WORK ORDER:
For the material below, count the lines containing "from" and reply with the number alone.

EXTRACTED INFORMATION:

****************************************

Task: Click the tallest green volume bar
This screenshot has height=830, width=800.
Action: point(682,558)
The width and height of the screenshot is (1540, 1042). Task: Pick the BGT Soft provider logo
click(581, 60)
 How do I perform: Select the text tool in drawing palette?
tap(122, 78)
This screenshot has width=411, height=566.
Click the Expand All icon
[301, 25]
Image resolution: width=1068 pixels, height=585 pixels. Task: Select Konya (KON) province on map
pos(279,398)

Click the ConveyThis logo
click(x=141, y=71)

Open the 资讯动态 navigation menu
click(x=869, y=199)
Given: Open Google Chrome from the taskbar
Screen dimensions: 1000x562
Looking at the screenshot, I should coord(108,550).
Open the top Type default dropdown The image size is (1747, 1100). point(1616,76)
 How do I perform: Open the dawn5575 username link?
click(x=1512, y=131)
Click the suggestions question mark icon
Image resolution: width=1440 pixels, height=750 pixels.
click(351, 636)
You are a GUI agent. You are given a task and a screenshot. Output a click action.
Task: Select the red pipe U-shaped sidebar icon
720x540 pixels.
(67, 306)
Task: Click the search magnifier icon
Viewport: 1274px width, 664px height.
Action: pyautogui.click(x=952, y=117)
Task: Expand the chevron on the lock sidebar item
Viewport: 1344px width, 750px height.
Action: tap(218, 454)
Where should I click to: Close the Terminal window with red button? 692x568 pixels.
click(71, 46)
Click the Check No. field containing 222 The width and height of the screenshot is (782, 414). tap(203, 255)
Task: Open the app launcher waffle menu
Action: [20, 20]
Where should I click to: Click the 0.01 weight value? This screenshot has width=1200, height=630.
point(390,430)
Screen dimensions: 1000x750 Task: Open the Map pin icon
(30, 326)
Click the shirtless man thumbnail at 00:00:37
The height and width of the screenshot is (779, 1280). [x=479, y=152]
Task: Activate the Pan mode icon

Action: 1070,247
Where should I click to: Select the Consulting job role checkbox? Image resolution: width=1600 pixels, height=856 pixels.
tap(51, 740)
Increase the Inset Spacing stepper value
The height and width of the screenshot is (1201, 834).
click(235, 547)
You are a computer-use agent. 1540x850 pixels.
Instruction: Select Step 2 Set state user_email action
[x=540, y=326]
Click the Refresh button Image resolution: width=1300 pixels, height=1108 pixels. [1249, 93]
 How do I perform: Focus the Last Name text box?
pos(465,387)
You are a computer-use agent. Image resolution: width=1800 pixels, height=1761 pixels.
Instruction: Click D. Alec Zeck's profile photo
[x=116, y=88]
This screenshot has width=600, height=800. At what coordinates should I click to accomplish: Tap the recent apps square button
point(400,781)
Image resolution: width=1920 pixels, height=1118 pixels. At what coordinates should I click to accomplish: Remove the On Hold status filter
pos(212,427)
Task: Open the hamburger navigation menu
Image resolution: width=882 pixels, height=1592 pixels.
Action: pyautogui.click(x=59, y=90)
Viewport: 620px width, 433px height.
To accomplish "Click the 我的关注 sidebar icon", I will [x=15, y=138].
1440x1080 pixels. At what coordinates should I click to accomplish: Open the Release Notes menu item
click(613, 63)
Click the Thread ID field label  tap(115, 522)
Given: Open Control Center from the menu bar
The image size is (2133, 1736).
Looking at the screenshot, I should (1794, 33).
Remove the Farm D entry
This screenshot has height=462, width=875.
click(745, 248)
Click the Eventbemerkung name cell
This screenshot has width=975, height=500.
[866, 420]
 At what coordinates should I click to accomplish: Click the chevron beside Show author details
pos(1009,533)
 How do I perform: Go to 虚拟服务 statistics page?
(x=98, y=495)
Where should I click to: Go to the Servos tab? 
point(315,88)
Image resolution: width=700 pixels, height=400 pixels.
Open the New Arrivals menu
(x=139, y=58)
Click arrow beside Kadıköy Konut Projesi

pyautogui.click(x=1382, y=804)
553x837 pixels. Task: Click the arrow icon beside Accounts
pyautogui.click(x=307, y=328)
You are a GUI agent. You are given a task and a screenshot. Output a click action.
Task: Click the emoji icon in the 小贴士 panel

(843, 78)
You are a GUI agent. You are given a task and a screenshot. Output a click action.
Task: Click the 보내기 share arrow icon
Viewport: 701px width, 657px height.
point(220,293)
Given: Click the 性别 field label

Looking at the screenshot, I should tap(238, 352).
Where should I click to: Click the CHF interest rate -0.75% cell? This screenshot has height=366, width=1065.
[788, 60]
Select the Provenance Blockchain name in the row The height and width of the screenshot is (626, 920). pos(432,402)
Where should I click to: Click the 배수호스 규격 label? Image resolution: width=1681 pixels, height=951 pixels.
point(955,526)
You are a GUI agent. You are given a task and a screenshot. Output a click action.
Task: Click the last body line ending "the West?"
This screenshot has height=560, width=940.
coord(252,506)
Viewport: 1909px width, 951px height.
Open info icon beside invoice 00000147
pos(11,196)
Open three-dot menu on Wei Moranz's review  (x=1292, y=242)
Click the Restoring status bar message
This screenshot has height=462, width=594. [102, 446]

****************************************

REPLY:
2